The honeymoon, however, was brief. In April, Trump called Netanyahu back to the White House to tell him that negotiations on a new nuclear deal with Iran were beginning. The encounter was followed by reports that Trump had blocked Israel from bombing Iranian nuclear facilities. Then came news of a U.S.-Houthi cease-fire, which excluded Israel, and American outreach to Hamas and Syria. Trump even decoupled the proposed U.S.-Saudi defense and nuclear agreements from an Israeli-Saudi deal. Canada and Europe interpreted the change of heart in Washington as a green light to threaten Israel with sanctions if the war and the humanitarian disaster in Gaza continued.

Trump has voiced interest in a quick, new Gaza cease-fire and the return of the Israeli hostages. But Trump’s Gaza strategy is strikingly different from his regional one. Washington is seeking a common ground with Tehran, despite threatening its rulers with negative consequences if they keep their uranium enrichment program. In Gaza, however, Trump has signaled that he is fine with Israel’s continued fighting and its retention of freshly occupied territory in the enclave. The United States is keeping an open channel to Hamas. Although the contacts are limited to the evasive hostage-for-truce deal, they give Hamas—which Washington considers a designated terrorist group—unprecedented U.S. recognition as an interlocutor.

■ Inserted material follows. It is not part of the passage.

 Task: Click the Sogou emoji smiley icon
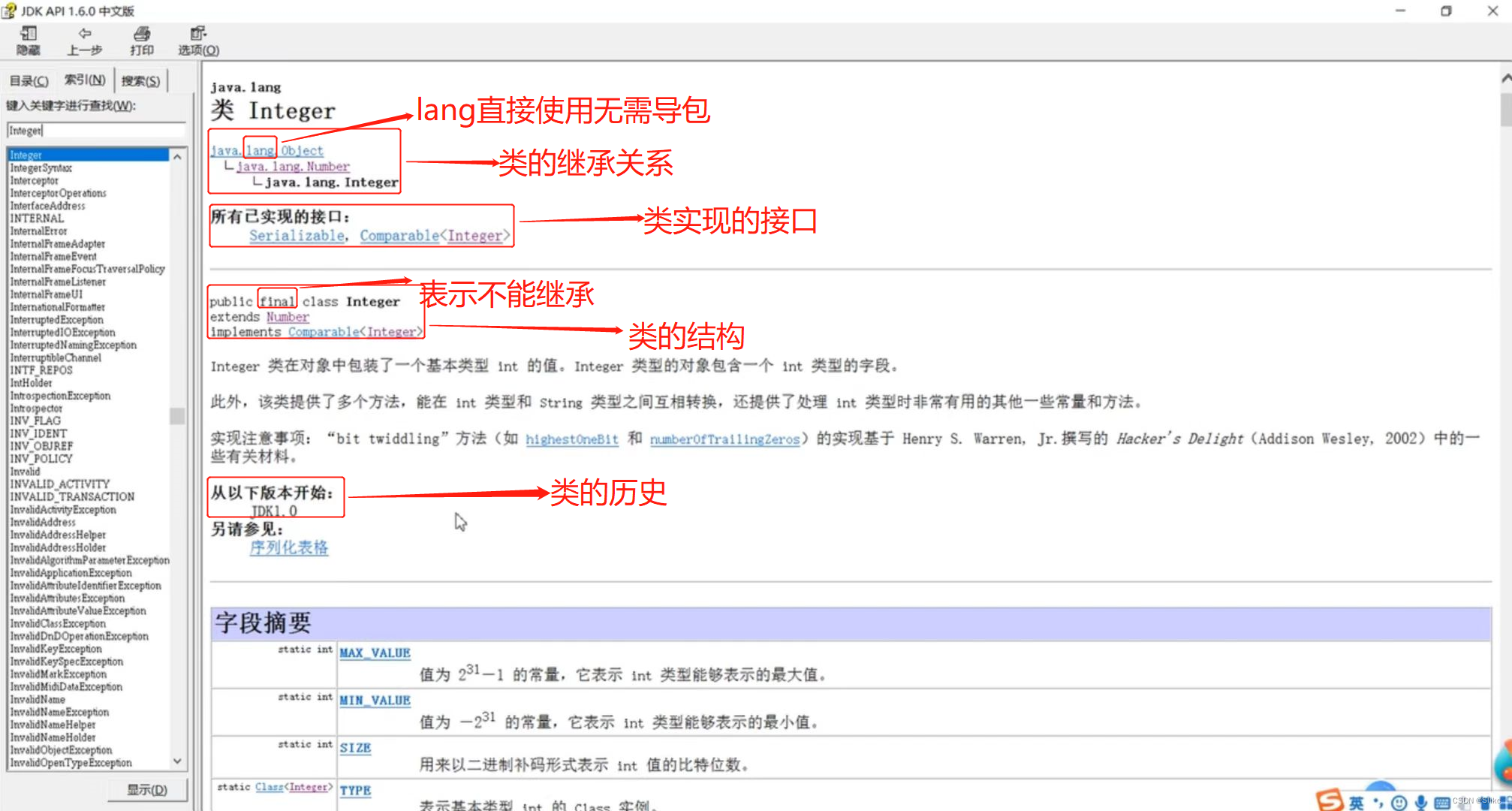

Trump’s behavior, in other words, does not mark a fundamental shift in U.S.-Israeli relations. Rather, freed from reelection concerns and with full control over Congress, Trump has returned Washington’s Middle East policy to its age-old basis. The United States will cut its own path when it comes to the region and beyond. But it will stand by Israel when it comes to the Palestinians, and it will continuously protect the country. Netanyahu has had to accept, however grudgingly, that Trump will no longer bow to his requests on Iran. But just like all his predecessors, Netanyahu retains a free hand in Gaza and the West Bank. He can move ahead with his plans to destroy and depopulate the former and to annex territory in the latter. He ultimately might not take these measures, thanks to broader international pressure or shifts in domestic public opinion or because he strikes a deal to normalize ties with Saudi Arabia. But he will still have ravaged Gaza with American consent.